The Limits and Benefits of Place
Congratulations on your new home! I had to laugh when I read how you searched for the right light switch. I remembered that same challenge when we moved to our home nearly ten years ago. Your thoughts about space and place and the “scandal of particularity” were so interesting because I have been thinking of the word particularity ever since I listened to an interview on The Habit with Kelly Kapic. All you say here does have universal appeal because of particularity.
I often think about how much I am influenced in my response to life in general because of the particularity of where I was born and when. I view all of life with a western mindset whether I wish to or not, and I am also a product of the times in which I was born. We are shaped by the culture in which we are born and in which we live. The danger comes when we view the Christian message through our “culture informed” eyes. I became so aware of this when I visited the Holy Land in 2019. I suddenly was shocked to see just how small the Sea of Galilee was. In fact, all of the places where Jesus walked were so small, yet the events that happened there changed all of history. I always had my theology right on the Jesus being God/Man, but I never fully connected to him as man, a human, until I was able to visit his home territory.

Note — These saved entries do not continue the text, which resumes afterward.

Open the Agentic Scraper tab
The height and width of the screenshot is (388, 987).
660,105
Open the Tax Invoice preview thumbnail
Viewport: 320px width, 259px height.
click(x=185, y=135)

Hooray!! 🎉 🎉🎉 Happy new home, and “place-making”” - and thank you for welcoming us into this new chapter of your life with these beautiful reflections. (LOVE the pic!!) 🏡💕
What wonderful questions you ask at the end of this, Charity. Place affects us.
I grew up in a not-at-all-fancy neighborhood. We knew our neighbors, and if I got ornery on my childhood adventures between the road and the alley, all the adults were certainly allowed to tell me what to do. It has had an impact.
I tend to get a little uncomfortable in fancy neighborhoods (even as I'm envious of the swimming pools). I'm comfortable in neighborhoods that, while not necessarily rundown, have the character that comes with not being high-class or governed by strict covenants (though I would wholeheartedly support a covenant for pet-owners to walk their dogs regularly and pick up the messes they leave).
I wonder: If I had grown up in a rich neighborhood, would that be the kind of environment I would have always wanted to stay in?
Where I grew up stays with me all the time (even as I realize I'm a bit stuck up about it). :)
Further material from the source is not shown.